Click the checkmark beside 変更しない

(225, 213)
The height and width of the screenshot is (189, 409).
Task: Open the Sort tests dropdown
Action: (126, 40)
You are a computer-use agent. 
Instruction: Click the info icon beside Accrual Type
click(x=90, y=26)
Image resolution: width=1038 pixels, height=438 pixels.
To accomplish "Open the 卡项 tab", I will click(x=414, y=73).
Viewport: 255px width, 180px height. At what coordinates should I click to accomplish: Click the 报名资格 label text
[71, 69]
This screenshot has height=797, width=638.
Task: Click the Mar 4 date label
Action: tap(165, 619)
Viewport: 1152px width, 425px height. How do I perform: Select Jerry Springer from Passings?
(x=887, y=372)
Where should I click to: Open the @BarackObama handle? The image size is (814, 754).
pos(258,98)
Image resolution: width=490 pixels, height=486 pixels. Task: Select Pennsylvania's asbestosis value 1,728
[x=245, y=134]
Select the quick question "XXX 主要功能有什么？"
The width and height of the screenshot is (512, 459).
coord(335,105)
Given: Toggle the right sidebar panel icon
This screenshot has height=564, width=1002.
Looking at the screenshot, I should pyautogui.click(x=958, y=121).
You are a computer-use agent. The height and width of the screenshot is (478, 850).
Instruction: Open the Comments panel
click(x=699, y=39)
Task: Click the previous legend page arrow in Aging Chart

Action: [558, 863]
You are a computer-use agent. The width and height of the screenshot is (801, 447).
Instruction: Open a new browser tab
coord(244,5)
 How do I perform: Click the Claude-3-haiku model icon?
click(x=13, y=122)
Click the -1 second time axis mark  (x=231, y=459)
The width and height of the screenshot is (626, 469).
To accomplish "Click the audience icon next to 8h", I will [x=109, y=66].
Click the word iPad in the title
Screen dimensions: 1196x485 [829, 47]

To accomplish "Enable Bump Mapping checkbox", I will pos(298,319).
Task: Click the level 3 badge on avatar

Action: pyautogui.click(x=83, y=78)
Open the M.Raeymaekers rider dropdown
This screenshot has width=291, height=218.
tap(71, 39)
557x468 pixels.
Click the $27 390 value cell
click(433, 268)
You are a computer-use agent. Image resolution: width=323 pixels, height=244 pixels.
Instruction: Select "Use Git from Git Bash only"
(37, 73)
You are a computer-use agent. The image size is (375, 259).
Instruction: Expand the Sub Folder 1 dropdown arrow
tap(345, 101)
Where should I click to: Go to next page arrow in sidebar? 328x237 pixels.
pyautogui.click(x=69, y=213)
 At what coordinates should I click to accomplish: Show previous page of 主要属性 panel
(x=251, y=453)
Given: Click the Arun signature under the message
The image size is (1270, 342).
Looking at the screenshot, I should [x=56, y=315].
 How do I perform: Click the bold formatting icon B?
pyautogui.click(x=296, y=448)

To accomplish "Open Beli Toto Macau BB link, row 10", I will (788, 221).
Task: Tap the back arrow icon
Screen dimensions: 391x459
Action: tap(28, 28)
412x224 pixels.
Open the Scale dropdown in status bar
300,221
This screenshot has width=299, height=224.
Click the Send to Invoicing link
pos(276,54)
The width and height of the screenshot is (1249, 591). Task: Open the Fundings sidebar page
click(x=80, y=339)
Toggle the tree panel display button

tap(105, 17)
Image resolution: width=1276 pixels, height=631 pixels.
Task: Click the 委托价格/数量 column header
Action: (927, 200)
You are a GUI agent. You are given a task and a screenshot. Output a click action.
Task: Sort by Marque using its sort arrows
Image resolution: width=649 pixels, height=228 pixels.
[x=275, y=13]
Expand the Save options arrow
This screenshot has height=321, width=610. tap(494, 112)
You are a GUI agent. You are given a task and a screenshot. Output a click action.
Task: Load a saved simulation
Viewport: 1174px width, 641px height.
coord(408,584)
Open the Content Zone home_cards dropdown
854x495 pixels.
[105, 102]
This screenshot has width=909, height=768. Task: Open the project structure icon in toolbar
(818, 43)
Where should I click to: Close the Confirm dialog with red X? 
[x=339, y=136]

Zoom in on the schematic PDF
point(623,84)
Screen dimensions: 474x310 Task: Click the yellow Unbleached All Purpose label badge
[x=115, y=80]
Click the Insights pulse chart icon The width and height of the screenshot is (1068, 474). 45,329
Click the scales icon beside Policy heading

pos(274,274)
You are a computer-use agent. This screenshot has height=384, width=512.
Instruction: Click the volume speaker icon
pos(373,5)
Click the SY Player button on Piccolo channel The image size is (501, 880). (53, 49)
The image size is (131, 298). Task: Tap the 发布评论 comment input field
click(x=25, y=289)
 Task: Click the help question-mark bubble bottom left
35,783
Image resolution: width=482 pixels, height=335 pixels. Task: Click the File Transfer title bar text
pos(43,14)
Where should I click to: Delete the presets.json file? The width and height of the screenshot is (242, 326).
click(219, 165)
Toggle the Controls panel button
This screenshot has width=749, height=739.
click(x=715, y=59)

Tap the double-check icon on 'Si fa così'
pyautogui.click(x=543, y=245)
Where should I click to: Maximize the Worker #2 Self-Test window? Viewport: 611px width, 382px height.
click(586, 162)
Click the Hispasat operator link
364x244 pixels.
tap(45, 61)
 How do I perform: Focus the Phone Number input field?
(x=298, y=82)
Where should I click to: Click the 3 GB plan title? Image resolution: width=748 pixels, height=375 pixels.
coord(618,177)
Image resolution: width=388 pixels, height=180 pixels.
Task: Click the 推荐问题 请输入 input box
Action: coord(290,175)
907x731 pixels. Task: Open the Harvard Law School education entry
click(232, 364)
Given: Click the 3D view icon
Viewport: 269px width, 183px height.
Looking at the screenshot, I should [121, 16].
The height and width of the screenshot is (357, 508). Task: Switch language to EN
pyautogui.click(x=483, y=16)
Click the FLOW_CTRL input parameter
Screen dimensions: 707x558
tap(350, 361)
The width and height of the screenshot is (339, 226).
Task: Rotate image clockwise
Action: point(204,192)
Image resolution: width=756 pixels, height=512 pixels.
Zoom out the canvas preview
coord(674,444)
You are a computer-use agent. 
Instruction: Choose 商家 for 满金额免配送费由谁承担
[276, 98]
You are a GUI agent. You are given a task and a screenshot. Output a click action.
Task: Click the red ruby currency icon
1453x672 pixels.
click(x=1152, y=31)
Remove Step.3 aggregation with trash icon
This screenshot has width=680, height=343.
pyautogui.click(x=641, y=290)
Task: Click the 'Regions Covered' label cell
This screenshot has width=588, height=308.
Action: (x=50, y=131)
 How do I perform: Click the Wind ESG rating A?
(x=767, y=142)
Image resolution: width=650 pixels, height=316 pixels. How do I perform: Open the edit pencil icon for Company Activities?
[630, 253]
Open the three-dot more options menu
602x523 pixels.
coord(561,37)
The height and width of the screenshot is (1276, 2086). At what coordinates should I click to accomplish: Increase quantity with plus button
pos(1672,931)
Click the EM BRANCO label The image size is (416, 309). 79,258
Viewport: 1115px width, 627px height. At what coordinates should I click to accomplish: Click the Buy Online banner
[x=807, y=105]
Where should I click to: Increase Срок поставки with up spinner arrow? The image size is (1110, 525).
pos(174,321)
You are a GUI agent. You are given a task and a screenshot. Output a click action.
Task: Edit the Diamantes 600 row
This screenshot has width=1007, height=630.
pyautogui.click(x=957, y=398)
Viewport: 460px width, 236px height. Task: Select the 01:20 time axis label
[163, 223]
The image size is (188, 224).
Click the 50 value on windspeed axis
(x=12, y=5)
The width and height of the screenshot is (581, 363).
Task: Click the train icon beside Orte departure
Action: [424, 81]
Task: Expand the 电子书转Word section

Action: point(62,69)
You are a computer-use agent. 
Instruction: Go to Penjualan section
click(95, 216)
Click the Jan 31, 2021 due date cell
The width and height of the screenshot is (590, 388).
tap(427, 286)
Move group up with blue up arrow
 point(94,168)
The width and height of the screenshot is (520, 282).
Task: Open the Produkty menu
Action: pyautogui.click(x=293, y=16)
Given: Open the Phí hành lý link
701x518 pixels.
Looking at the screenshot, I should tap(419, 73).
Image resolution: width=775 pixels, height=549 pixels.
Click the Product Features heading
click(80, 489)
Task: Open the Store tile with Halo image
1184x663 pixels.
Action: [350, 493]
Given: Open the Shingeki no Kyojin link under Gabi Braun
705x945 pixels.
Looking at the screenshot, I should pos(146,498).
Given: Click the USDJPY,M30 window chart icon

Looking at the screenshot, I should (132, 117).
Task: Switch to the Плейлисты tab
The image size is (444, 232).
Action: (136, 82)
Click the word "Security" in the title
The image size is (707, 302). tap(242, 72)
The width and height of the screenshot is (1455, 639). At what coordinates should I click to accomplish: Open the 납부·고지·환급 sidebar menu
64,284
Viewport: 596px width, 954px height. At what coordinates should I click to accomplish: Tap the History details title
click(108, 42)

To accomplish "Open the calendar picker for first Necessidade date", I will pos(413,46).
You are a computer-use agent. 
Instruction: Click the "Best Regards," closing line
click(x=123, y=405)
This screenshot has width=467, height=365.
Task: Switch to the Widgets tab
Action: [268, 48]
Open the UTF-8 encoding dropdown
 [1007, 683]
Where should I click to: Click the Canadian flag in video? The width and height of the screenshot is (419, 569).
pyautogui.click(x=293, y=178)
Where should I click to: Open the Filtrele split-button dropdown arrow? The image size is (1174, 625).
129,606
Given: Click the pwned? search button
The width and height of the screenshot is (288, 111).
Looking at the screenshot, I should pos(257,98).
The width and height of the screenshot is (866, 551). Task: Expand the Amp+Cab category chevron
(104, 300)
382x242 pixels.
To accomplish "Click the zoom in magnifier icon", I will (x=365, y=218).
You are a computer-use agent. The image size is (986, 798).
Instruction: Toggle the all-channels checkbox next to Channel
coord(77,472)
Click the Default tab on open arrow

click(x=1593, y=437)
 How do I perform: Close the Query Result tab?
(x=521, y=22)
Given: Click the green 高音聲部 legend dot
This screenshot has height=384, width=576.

+++

(What is needed) Tally the lines of the material above that include the string "under", then give the number with no other text.

(Task solution) 2